§ **PAGE EXCERPT**:
** start **

Be sure you stop at the playground to say hi to the kids before you appear for your interview unless, of course, someone is looking then they might think you’re just being a suck-up. As you squat down to talk to some little kid, make sure no one is watching except maybe one staff member who can run and tell the principal what a nice person you are.
Wear something that shows you actually love children like a tie or headband that has happy multi-cultured children’s faces on it or socks embroidered with, “I © Children. I Really, Really Do.” Don’t wear expensive clothes or make your hair look too good or you’ll be judged to be snobby; besides nobody trusts teachers who dress in gloatingly expensive clothing. How do they sit on the floor and finger-paint in a three-piece suit? People dressed too nicely are in danger of giving the impression that they have no intention of sponging paint off the hamster or crawling around to find the little ballerina that fell off the necklace the little girl who is crying in the arms of her friend brought to school against your sternest warnings. One more very important bit of advice: If you look over and see lint on your shoulder, don’t brush it off. That’s a rapper sign for something bad.

** end **

Continue the humorous advice on interviewing for a teaching job, starting right after its last sentence.

§ **GIVEN INFORMATION**:

** start **

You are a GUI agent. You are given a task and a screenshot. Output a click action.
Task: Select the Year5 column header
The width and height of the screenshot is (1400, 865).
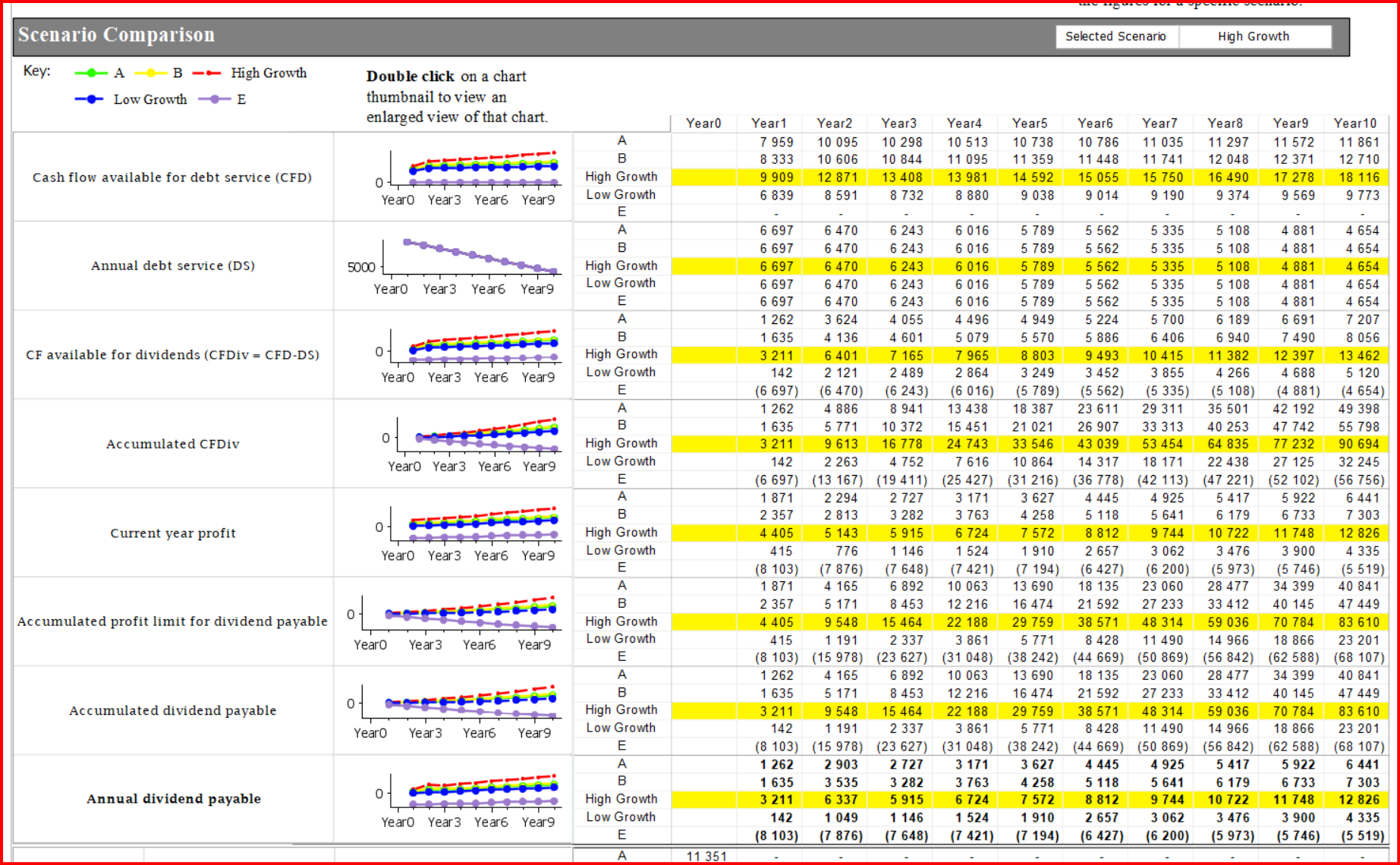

** end **

§ **EXPECTED ANSWER**:
When you meet the interview committee, just shake their hands. Knocking nuckles and sticking your thumb up makes people uncomfortable and wary. Likewise,a handshake that continues around the thumb, over the hand, palm to palm until it finally concludes in a low, then high-five will just confuse people. A simple, not too limp not too cocky hand in hand greeting will work beautifully. Look humble but don’t be humble, but don’t be not humble too obviously. Suggest someone say the pledge of allegiance before starting the session and then with hand over heart look very, very serious as you stare in only one direction which is flag wise.
It would be great if people could see you ride away on a bike or in a Ford Escort. Although a Prius would make a nice impression, driving one of those may suggest you can actually afford one. If you walked, understand that someone has already taken note of your footwear. Avoid very high heels unless you’re applying for an administrator’s job. Something black or brown with a lot of rubber and pleather would bid a comfortable good-day.
If you take to heart these simple tips, you can rest assured that any job in America could maybe be yours.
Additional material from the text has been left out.